Here‘s the basic flow:

graph TD
A([rm-protection invoked on path])
A --> B{.rm-protection file exists?}
B --> |No| C[Pass args to real rm command]
C --> D[Done]
B --> |Yes| E[Prompt user with question from .rm-protection]
E --> F{User enters correct answer?}
F --> |Yes| C
F --> |No| G[Print error and exit]
G --> D

To protect a path, you create a .rm-protection file next to it. For example, to protect the database directory /data/prod/db, create a file /data/prod/.db.rm-protection with content like:

question: What environment is this database for?
answer: prod

When rm-protection is invoked on /data/prod/db or any of its subdirectories, it will prompt the user with the specified question:

$ rm-protection -rf /data/prod/db
rm-protection: "/data/prod/db" is protected
What environment is this database for? test
rm-protection: Wrong answer! Aborting deletion.

If the user enters the correct answer, the underlying rm command is invoked to perform the actual deletion:

$ rm-protection -rf /data/prod/db
rm-protection: "/data/prod/db" is protected  
What environment is this database for? prod
rm-protection: Correct answer. Proceeding with deletion...

The actual deletion is performed using the real rm command with all original arguments, so options like -r for recursive deletion are fully supported. And the protection files are just plain text, so they can be easily created and managed in version control alongside your application code or configuration-as-code.

Comparison to Other Approaches

There are some other existing tools and techniques for protecting against accidental deletions on Unix-like systems. How does rm-protection compare?

One classic approach is the -i flag for rm, which enables interactive mode and prompts the user to confirm each deletion. However, this quickly becomes tedious and most users develop a habit of just typing "y" repeatedly or invoking rm -rf to override.

Another tool is safe-rm, which provides a wrapper around rm that checks a configuration file for protected paths and warns if any are specified for deletion. However, it still allows the deletion to proceed after displaying the warning. In the heat of the moment, it‘s all too easy to impatiently skip over the warning messages.

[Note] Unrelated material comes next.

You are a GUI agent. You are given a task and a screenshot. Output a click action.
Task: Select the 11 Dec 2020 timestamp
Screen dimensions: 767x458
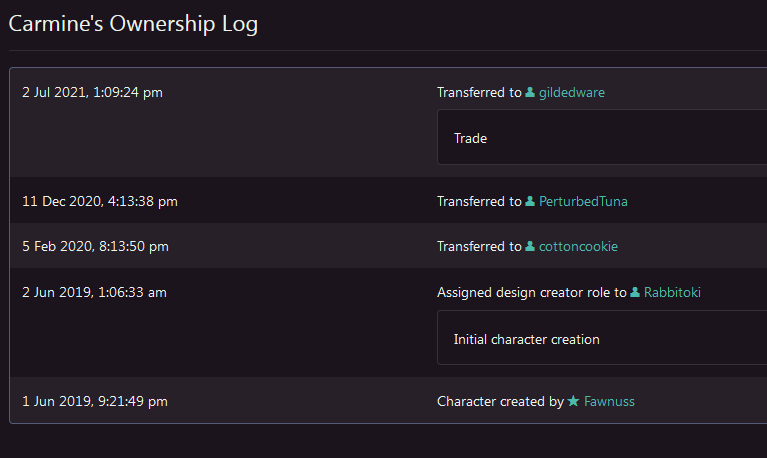(x=100, y=202)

Linux also supports immutable/read-only filesystems and extended file attributes that can be used to prevent modifications. For example, you can set the immutable flag on key files and directories using the chattr command:

$ sudo chattr +i /data/prod/db

With this flag set, the file cannot be deleted or modified, even by the root user. This provides very strong protection, but also requires remembering to unset the flag before performing legitimate modifications. It‘s a rather blunt instrument.

In my experience, the prompting approach of rm-protection strikes a good balance between safety and usability for protecting key paths. It allows deletions to proceed normally for unprotected paths, while forcing the user to slow down and confirm their intent for protected paths. And by making the user answer a specific question, it ensures they have situational awareness of what they‘re deleting.

Integration with DevOps Workflows

One of the key benefits of rm-protection is how easily it integrates with modern DevOps workflows and infrastructure-as-code practices. The protection files are just plain text, so they can be managed in version control right alongside your application code, configuration files, and deployment scripts.

For example, you might have a repository structure like:

myapp/
  src/
    app.js
    config.yaml
  deploy/
    prod/
      Dockerfile
      docker-compose.yaml
      .db.rm-protection

With the .db.rm-protection file checked into version control, it will be included in your deployment artifacts and copied to production servers. This way, the protection travels with the code and is always in place in each environment.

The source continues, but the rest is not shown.